_Stored data_.
• • • •

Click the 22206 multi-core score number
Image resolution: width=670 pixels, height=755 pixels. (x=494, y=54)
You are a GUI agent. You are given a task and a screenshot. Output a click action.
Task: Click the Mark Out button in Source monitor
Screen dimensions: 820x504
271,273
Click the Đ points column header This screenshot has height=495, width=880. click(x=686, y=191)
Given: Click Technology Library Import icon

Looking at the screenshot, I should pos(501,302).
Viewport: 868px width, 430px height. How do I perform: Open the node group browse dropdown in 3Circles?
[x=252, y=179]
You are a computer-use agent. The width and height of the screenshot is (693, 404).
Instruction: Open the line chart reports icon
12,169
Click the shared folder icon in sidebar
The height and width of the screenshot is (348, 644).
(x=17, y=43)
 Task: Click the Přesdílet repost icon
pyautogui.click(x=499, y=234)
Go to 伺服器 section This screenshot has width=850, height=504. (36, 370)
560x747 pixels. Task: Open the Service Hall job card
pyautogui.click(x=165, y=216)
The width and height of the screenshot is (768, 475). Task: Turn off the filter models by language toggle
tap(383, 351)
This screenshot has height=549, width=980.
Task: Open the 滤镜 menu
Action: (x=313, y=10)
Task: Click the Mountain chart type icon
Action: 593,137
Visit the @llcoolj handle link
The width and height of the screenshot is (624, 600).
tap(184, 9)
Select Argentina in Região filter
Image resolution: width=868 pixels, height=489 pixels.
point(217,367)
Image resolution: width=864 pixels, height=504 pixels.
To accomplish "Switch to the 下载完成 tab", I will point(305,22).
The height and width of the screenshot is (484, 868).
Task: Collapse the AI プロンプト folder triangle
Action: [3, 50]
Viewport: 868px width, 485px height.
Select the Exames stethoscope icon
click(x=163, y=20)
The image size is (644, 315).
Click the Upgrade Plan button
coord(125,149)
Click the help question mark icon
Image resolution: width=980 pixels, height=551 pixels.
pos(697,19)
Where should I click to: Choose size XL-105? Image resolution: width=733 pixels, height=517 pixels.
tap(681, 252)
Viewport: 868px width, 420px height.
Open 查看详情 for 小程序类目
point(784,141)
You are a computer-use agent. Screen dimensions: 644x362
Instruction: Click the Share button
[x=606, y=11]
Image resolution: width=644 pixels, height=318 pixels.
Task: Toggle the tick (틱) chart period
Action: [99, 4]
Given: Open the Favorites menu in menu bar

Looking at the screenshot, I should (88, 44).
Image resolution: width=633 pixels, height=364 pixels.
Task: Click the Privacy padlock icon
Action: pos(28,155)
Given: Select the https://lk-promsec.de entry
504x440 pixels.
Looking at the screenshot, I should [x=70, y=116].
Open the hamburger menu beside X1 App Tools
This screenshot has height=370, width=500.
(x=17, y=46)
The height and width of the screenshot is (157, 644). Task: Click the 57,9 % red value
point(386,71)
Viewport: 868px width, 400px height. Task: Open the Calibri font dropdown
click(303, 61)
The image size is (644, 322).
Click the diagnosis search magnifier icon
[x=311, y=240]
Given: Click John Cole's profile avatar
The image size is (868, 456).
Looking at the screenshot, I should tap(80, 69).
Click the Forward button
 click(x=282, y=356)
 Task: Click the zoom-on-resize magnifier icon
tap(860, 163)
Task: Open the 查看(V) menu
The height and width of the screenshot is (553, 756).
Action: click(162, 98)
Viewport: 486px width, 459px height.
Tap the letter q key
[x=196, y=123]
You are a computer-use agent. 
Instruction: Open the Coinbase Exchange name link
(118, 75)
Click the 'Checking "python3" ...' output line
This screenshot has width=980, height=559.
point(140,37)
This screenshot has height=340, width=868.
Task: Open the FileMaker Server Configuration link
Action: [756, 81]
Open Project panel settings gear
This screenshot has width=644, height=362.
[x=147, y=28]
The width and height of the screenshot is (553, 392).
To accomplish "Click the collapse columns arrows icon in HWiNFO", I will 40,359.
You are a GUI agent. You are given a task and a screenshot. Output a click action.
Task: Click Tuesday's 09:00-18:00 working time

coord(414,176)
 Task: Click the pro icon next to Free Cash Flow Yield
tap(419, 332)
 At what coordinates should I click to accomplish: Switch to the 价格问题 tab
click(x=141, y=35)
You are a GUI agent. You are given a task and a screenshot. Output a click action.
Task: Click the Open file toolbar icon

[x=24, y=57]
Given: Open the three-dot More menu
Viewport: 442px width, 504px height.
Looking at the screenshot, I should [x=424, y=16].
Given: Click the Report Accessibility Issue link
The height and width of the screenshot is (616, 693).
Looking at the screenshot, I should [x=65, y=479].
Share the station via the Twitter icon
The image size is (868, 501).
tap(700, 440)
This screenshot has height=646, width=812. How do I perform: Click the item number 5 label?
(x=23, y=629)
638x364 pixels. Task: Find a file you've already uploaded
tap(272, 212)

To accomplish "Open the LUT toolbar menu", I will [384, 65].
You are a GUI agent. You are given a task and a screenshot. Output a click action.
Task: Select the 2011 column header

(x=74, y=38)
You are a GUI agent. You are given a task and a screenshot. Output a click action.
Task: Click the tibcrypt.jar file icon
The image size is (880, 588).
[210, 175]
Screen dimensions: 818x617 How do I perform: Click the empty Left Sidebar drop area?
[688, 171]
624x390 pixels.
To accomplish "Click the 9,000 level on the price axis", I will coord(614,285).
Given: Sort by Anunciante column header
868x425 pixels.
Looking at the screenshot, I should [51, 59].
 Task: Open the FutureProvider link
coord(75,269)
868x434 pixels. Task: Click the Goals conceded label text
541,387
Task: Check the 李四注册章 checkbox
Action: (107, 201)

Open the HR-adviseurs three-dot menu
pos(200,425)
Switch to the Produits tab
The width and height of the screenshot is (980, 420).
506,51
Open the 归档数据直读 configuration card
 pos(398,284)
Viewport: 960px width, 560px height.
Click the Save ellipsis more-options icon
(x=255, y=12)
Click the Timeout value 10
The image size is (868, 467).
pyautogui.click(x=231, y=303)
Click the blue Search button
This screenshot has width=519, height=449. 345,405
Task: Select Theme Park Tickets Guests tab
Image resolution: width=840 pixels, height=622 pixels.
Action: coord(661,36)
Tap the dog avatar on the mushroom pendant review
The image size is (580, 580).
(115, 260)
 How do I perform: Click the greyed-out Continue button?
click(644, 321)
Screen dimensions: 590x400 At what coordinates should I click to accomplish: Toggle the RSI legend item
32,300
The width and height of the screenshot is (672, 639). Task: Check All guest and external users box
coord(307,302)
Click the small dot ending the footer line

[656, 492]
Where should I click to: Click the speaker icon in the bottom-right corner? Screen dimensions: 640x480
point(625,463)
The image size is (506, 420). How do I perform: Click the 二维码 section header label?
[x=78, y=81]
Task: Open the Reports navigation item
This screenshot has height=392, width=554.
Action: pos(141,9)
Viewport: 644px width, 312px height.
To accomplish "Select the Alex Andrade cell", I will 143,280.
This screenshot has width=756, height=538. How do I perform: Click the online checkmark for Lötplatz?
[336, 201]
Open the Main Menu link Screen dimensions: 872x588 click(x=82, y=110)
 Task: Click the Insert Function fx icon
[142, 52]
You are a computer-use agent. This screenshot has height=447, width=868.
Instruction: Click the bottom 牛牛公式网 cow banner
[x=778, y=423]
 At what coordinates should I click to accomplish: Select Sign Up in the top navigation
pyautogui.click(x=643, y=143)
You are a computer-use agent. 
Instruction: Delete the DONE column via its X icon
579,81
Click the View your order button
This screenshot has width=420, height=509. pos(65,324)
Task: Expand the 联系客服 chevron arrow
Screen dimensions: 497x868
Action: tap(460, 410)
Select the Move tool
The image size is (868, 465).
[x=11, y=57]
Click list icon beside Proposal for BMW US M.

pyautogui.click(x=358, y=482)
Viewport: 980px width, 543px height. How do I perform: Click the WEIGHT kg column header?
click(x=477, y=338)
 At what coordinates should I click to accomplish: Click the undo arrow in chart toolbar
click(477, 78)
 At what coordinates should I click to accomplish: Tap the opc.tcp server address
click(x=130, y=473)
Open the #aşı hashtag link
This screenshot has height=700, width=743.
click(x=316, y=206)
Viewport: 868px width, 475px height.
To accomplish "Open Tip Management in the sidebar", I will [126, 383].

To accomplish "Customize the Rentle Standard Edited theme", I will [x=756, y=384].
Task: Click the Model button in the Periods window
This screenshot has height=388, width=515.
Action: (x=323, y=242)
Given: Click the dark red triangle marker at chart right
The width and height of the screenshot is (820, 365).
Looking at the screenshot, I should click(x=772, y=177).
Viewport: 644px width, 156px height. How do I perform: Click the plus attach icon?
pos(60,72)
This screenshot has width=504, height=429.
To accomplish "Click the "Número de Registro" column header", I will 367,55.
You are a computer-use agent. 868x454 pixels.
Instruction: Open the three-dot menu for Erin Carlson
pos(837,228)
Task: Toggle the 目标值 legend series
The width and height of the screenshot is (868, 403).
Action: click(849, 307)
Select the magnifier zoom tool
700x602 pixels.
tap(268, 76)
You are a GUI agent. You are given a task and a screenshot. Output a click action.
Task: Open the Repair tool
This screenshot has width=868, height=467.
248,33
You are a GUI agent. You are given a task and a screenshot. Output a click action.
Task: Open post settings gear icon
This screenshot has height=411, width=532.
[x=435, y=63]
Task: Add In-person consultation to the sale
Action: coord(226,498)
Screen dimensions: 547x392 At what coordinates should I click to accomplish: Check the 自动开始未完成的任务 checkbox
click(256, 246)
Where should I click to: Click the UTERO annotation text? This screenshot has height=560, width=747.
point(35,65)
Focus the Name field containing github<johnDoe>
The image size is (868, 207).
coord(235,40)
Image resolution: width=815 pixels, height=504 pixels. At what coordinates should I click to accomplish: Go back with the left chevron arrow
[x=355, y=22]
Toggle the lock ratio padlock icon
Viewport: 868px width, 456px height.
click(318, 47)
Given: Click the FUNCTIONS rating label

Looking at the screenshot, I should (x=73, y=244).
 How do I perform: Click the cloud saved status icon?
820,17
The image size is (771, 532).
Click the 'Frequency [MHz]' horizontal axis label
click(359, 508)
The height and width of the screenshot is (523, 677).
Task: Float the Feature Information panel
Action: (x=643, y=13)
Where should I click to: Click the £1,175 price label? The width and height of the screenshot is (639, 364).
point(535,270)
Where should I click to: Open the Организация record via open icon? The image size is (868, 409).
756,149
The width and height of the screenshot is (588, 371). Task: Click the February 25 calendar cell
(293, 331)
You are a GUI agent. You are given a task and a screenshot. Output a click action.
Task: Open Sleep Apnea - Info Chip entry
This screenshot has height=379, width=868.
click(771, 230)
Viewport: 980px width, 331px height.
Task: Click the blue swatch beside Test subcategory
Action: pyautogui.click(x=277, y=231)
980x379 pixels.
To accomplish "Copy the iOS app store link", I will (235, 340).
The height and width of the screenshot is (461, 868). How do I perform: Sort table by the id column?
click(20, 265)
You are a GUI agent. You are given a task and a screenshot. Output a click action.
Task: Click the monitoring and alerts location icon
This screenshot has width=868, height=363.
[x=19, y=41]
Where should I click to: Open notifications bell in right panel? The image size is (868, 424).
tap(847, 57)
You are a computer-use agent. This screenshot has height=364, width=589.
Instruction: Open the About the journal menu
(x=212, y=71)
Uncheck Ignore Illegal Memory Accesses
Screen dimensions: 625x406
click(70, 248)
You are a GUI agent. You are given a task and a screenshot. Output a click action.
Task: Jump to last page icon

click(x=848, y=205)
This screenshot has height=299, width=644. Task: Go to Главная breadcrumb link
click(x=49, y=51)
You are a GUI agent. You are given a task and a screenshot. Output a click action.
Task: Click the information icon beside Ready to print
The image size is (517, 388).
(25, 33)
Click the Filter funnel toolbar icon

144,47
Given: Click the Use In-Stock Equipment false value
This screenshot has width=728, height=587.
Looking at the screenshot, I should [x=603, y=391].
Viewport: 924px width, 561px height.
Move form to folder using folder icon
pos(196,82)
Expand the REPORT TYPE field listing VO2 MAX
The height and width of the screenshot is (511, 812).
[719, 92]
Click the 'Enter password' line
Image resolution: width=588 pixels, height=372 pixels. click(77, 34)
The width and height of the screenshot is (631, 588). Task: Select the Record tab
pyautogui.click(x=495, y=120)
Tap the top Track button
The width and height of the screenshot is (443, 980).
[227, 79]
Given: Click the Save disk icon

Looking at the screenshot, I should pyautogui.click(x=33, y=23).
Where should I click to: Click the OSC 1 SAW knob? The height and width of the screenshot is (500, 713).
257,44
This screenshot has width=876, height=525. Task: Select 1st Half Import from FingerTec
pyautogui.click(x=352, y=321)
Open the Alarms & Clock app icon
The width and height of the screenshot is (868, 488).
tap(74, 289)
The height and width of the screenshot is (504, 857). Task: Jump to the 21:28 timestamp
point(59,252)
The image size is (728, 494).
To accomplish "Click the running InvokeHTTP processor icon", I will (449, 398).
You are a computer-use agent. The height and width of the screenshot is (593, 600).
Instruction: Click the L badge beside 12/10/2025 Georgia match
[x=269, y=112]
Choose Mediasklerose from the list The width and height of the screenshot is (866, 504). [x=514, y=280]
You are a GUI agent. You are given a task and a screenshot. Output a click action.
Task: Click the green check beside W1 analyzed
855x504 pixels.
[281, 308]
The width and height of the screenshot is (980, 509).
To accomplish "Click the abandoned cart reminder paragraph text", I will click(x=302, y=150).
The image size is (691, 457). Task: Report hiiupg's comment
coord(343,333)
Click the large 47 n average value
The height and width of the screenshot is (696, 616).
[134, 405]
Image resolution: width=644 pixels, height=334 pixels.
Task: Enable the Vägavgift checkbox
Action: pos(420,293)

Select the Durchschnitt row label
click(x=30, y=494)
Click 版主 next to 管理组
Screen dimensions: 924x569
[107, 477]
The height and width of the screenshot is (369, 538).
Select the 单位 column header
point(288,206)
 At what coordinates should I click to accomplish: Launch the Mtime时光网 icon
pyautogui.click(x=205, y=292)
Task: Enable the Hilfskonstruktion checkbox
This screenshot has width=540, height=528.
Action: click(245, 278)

• • • •

Output, from the data above, the lines from the line with "At what coordinates should I click to accomplish: Select" to the line with "Task: Open the Repair tool" exactly as they stand, both ends included and nothing else.

 At what coordinates should I click to accomplish: Select Sign Up in the top navigation
pyautogui.click(x=643, y=143)
You are a computer-use agent. 
Instruction: Delete the DONE column via its X icon
579,81
Click the View your order button
This screenshot has width=420, height=509. pos(65,324)
Task: Expand the 联系客服 chevron arrow
Screen dimensions: 497x868
Action: tap(460, 410)
Select the Move tool
The image size is (868, 465).
[x=11, y=57]
Click list icon beside Proposal for BMW US M.

pyautogui.click(x=358, y=482)
Viewport: 980px width, 543px height. How do I perform: Click the WEIGHT kg column header?
click(x=477, y=338)
 At what coordinates should I click to accomplish: Click the undo arrow in chart toolbar
click(477, 78)
 At what coordinates should I click to accomplish: Tap the opc.tcp server address
click(x=130, y=473)
Open the #aşı hashtag link
This screenshot has height=700, width=743.
click(x=316, y=206)
Viewport: 868px width, 475px height.
To accomplish "Open Tip Management in the sidebar", I will [126, 383].

To accomplish "Customize the Rentle Standard Edited theme", I will [x=756, y=384].
Task: Click the Model button in the Periods window
This screenshot has height=388, width=515.
Action: (x=323, y=242)
Given: Click the dark red triangle marker at chart right
The width and height of the screenshot is (820, 365).
Looking at the screenshot, I should click(x=772, y=177).
Viewport: 644px width, 156px height. How do I perform: Click the plus attach icon?
pos(60,72)
This screenshot has width=504, height=429.
To accomplish "Click the "Número de Registro" column header", I will 367,55.
You are a computer-use agent. 868x454 pixels.
Instruction: Open the three-dot menu for Erin Carlson
pos(837,228)
Task: Toggle the 目标值 legend series
The width and height of the screenshot is (868, 403).
Action: click(849, 307)
Select the magnifier zoom tool
700x602 pixels.
tap(268, 76)
You are a GUI agent. You are given a task and a screenshot. Output a click action.
Task: Open the Repair tool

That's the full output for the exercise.